The government rushed the Terrorist Offenders (Restriction of Early Release) Bill through parliament, after two former terrorist prisoners went on to launch attacks in London within two months of each other.

The change will affect around 50 prisoners, due for automatic release halfway through their sentences, making sure they now serve at least two-thirds of their prison term before they are considered eligible for release.

Before being freed, they will now also need to pass a review by a panel of specialist judges and psychiatrists at the Parole Board.

Sunderland shopkeeper Mohammed Zahir Khan, who was jailed for four-and-a-half years in May 2018, was due for release on 28 February.

He was arrested after posting extremist material online calling for a "year of fear" and pledging support for the terror group ISIS.

The change in legislation will allow authorities to keep him in prison for another year, before he is considered for parole.

The emergency legislation was drawn up in the wake of the Streatham attack in south London, earlier this month.

Former terror prisoner Sudesh Amman, 20, stabbed two members of the public on Streatham High Road, just 10 days after he was automatically released from jail.

He was jailed in December 2018 for possessing and distributing terrorist documents but had been freed automatically, midway through his sentence.

Just two months earlier, another convicted terrorist, Usman Khan stabbed and killed two people at a prisoner rehabilitation event near London Bridge.

Introducing the sentencing bill earlier this month, the Justice Secretary Robert Buckland QC MP said: "No dangerous terrorist should be released automatically, only to go on and kill and maim innocent people on our streets.

"Enough is enough. The government will do whatever it takes to keep the public safe, including making sure no terror offender is released early without a through risk assessment by the Parole Board."

After the Streatham attack, the prime minister expressed an apparent lack of faith in deradicalisation programmes, claiming the "instances of success are really very few".

That places a renewed emphasis on the police and security services to try to manage terrorist offenders on their release.

One of the country's most senior police officers, West Midlands Chief Constable Dave Thompson, said the management of terror offenders and other extremists posed a significant challenge, but authorities have sophisticated systems in place.

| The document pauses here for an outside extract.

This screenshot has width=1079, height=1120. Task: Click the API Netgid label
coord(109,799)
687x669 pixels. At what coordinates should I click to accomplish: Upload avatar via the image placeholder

"This is a huge challenge that has been brought into focus," he said.

"To a degree we are in this position because of one of the successes of policing and the security services in putting a lot of people into the prison system, who are now coming out.

"Here in the West Midlands we have a dedicated team that polices prisoners who have been released to make sure that they are adhering to the conditions of their release.

"If we have intelligence that they are a risk to the public, we will look at covert policing opportunities, but we can't be there all the time.

"So I think we have got to look at the maximum availability, to make sure that we are releasing only the people who are safe to release. And when we do release, we create enough of a safety net around them."

In the next few months alone, around 20 terror offenders were due for automatic release.

They include Mohammed Ghani, from Barnet, north London, who was sentenced to two years and four months in prison last year after threatening to kill police officers.

He had been released nearly a year earlier, halfway through a 16-year jail sentence.

Despite cross-party criticism of the retrospective nature of the emergency legislation, the Bill was given an unopposed second reading in the Lords and passed its committee stage unamended.